=== Aim 1 ===
In the smart highway project overview, rewrite the part that opens with the words containing "This project aims to develop a systematic" and closes with "trustworthy monitoring capabilities.", putting "road network" in place of "highway network".
=== Aim 2 ===
In the smart highway project overview, what example of a conventional sensor is named?

=== Selected passage ===
+++
Design of Resilient Smart Highway Systems with Data-Driven Monitoring from Networked Cameras
Overview
There is growing deployment of surveillance cameras in highway systems that can provide system operators with richer information such as weather, incidents, and other traffic-disrupting events, which conventional sensors (e.g. loop inductors) cannot provide. However, before implementing this, there are two questions which have to be answered:
– How to accurately and robustly retrieve relevant information from not only an individual camera but networked cameras
– How to design a resilient control system that maximizes the use of camera data while minimizing the negative impact of sensor failures and error in data processing
These questions have to be jointly addressed, since the performance of automatic video monitoring, the deployment (number and locations) of surveillance cameras, and traffic control algorithm based on real-time information are closely related and interdependent.
This project aims to develop a systematic way to design smart highway systems with networked video monitoring and control resiliency against environment disruptions and sensor failures. The research team will investigate deep learning methods for extracting fine-grained local categorical traffic information from surveillance videos and novel graph neural network methods to correlate and propagate the local information through the highway network for global states estimation, such as vehicle tracking and reidentification or traffic prediction in an unobserved area. The expected outcome is an implementable approach to designing resilient smart highway systems with trustworthy monitoring capabilities.
Research Objectives
This project aims to develop AI-powered monitoring tools specifically for transportation systems and to design a resilient control system.
Monitoring Objectives
- Investigate the effectiveness of deep learning methods for categorical traffic information extraction from networked surveillance videos
- Design novel graph neural networks for global categorical states estimation of a transportation system from sparse and local estimations
Design Objectives
- Identify the failure modes of sensors/communications
- Calibrate a dynamic model for highway capacity
- Develop efficient deployment strategies for static cameras and drones
- Design control algorithms to optimize performance while ensuring survivability under sensor failures
The deliverables for this project include:
- Conference and journal papers documenting the outcome of this research project
- Software of developed deep learning methods for intelligent traffic monitoring
- Algorithms for sensor deployment and traffic control
- A workshop demonstrating the monitoring capability of developed algorithms under a variety of scenarios of sensor failures.
+++
=== Data entries ===
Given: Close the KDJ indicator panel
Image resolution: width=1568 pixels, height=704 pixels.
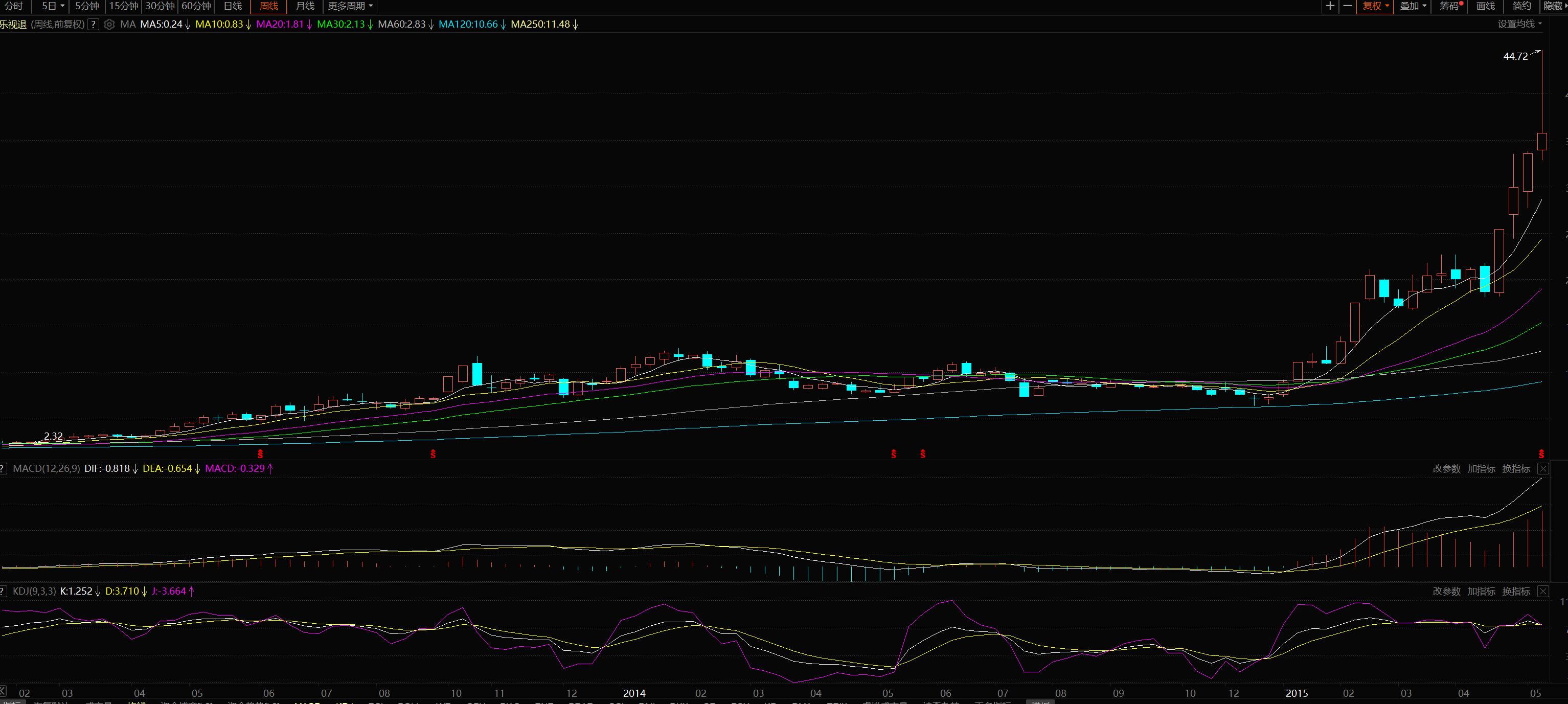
+++
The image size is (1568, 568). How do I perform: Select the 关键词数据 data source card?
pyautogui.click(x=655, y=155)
+++
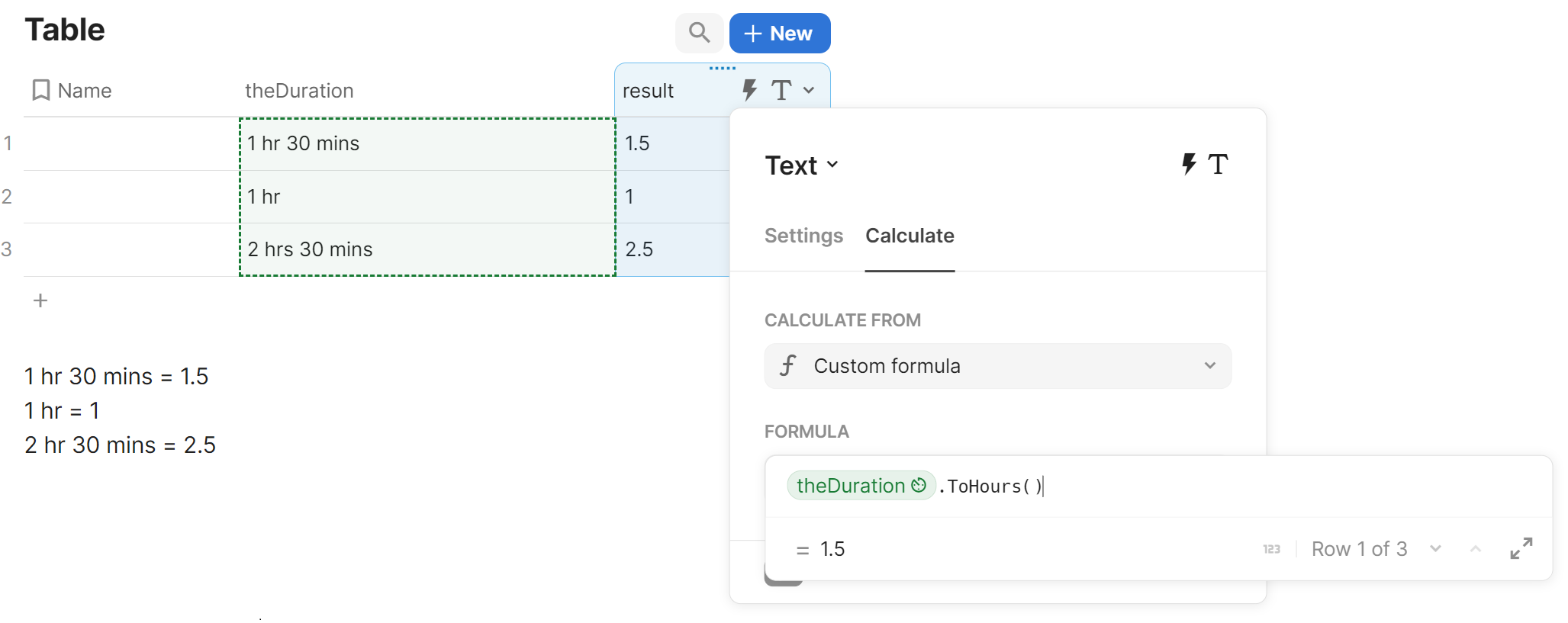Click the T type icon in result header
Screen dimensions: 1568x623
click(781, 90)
+++
=== Problem solution 1 ===
This project aims to develop a systematic way to design smart highway systems with networked video monitoring and control resiliency against environment disruptions and sensor failures. The research team will investigate deep learning methods for extracting fine-grained local categorical traffic information from surveillance videos and novel graph neural network methods to correlate and propagate the local information through the road network for global states estimation, such as vehicle tracking and reidentification or traffic prediction in an unobserved area. The expected outcome is an implementable approach to designing resilient smart highway systems with trustworthy monitoring capabilities.

=== Problem solution 2 ===
Loop inductors.